*SET TASK*. Format the records below as a JSON array of strings, with each line as its own string and blank lines omitted.

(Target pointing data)
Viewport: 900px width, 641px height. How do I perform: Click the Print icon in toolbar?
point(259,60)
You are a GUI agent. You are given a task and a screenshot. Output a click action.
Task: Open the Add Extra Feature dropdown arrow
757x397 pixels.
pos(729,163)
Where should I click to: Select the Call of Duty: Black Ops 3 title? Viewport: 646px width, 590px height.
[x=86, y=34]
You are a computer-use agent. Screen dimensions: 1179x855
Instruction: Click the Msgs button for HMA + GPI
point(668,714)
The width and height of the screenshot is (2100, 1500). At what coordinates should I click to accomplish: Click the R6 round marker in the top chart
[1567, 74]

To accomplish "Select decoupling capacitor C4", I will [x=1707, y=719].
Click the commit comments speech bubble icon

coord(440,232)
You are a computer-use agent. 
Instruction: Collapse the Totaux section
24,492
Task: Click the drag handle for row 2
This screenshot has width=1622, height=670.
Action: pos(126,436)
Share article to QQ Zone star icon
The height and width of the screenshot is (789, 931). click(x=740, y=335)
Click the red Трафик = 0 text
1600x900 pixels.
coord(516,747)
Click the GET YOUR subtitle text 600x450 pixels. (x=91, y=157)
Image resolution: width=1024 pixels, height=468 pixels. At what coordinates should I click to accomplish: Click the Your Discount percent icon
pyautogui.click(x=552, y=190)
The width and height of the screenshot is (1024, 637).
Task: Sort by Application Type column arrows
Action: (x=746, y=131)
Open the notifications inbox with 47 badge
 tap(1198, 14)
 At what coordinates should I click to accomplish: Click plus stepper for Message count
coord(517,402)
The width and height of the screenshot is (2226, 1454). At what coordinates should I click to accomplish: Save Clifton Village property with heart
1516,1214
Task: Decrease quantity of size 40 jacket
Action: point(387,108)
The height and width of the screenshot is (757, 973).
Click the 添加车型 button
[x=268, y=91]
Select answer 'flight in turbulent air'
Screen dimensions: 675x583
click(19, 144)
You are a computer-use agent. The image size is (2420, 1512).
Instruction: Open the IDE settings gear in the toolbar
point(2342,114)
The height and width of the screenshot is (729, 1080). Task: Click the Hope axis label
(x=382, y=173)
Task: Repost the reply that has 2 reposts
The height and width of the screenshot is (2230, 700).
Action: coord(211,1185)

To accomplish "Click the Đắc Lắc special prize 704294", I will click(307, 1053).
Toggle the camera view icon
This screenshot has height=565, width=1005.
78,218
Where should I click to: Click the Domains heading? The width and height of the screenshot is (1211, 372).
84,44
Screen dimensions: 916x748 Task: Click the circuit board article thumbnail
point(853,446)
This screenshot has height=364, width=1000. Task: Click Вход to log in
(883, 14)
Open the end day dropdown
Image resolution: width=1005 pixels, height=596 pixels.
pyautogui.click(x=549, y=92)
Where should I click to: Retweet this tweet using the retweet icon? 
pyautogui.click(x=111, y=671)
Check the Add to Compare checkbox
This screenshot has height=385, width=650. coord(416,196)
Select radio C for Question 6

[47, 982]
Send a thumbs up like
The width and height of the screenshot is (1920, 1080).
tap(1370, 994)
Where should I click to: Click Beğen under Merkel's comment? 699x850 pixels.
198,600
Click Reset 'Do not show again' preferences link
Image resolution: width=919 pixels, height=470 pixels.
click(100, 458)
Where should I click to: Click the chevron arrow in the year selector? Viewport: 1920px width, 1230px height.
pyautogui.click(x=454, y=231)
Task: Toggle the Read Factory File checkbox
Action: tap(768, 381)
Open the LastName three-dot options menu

*RESULT*.
[
  "Viewport: 900px width, 641px height. How do I perform: Click the Print icon in toolbar?",
  "point(259,60)",
  "You are a GUI agent. You are given a task and a screenshot. Output a click action.",
  "Task: Open the Add Extra Feature dropdown arrow",
  "757x397 pixels.",
  "pos(729,163)",
  "Where should I click to: Select the Call of Duty: Black Ops 3 title? Viewport: 646px width, 590px height.",
  "[x=86, y=34]",
  "You are a computer-use agent. Screen dimensions: 1179x855",
  "Instruction: Click the Msgs button for HMA + GPI",
  "point(668,714)",
  "The width and height of the screenshot is (2100, 1500). At what coordinates should I click to accomplish: Click the R6 round marker in the top chart",
  "[1567, 74]",
  "To accomplish \"Select decoupling capacitor C4\", I will [x=1707, y=719].",
  "Click the commit comments speech bubble icon",
  "coord(440,232)",
  "You are a computer-use agent. ",
  "Instruction: Collapse the Totaux section",
  "24,492",
  "Task: Click the drag handle for row 2",
  "This screenshot has width=1622, height=670.",
  "Action: pos(126,436)",
  "Share article to QQ Zone star icon",
  "The height and width of the screenshot is (789, 931). click(x=740, y=335)",
  "Click the red Трафик = 0 text",
  "1600x900 pixels.",
  "coord(516,747)",
  "Click the GET YOUR subtitle text 600x450 pixels. (x=91, y=157)",
  "Image resolution: width=1024 pixels, height=468 pixels. At what coordinates should I click to accomplish: Click the Your Discount percent icon",
  "pyautogui.click(x=552, y=190)",
  "The width and height of the screenshot is (1024, 637).",
  "Task: Sort by Application Type column arrows",
  "Action: (x=746, y=131)",
  "Open the notifications inbox with 47 badge",
  " tap(1198, 14)",
  " At what coordinates should I click to accomplish: Click plus stepper for Message count",
  "coord(517,402)",
  "The width and height of the screenshot is (2226, 1454). At what coordinates should I click to accomplish: Save Clifton Village property with heart",
  "1516,1214",
  "Task: Decrease quantity of size 40 jacket",
  "Action: point(387,108)",
  "The height and width of the screenshot is (757, 973).",
  "Click the 添加车型 button",
  "[x=268, y=91]",
  "Select answer 'flight in turbulent air'",
  "Screen dimensions: 675x583",
  "click(19, 144)",
  "You are a computer-use agent. The image size is (2420, 1512).",
  "Instruction: Open the IDE settings gear in the toolbar",
  "point(2342,114)",
  "The height and width of the screenshot is (729, 1080). Task: Click the Hope axis label",
  "(x=382, y=173)",
  "Task: Repost the reply that has 2 reposts",
  "The height and width of the screenshot is (2230, 700).",
  "Action: coord(211,1185)",
  "To accomplish \"Click the Đắc Lắc special prize 704294\", I will click(307, 1053).",
  "Toggle the camera view icon",
  "This screenshot has height=565, width=1005.",
  "78,218",
  "Where should I click to: Click the Domains heading? The width and height of the screenshot is (1211, 372).",
  "84,44",
  "Screen dimensions: 916x748 Task: Click the circuit board article thumbnail",
  "point(853,446)",
  "This screenshot has height=364, width=1000. Task: Click Вход to log in",
  "(883, 14)",
  "Open the end day dropdown",
  "Image resolution: width=1005 pixels, height=596 pixels.",
  "pyautogui.click(x=549, y=92)",
  "Where should I click to: Retweet this tweet using the retweet icon? ",
  "pyautogui.click(x=111, y=671)",
  "Check the Add to Compare checkbox",
  "This screenshot has height=385, width=650. coord(416,196)",
  "Select radio C for Question 6",
  "[47, 982]",
  "Send a thumbs up like",
  "The width and height of the screenshot is (1920, 1080).",
  "tap(1370, 994)",
  "Where should I click to: Click Beğen under Merkel's comment? 699x850 pixels.",
  "198,600",
  "Click Reset 'Do not show again' preferences link",
  "Image resolution: width=919 pixels, height=470 pixels.",
  "click(100, 458)",
  "Where should I click to: Click the chevron arrow in the year selector? Viewport: 1920px width, 1230px height.",
  "pyautogui.click(x=454, y=231)",
  "Task: Toggle the Read Factory File checkbox",
  "Action: tap(768, 381)",
  "Open the LastName three-dot options menu"
]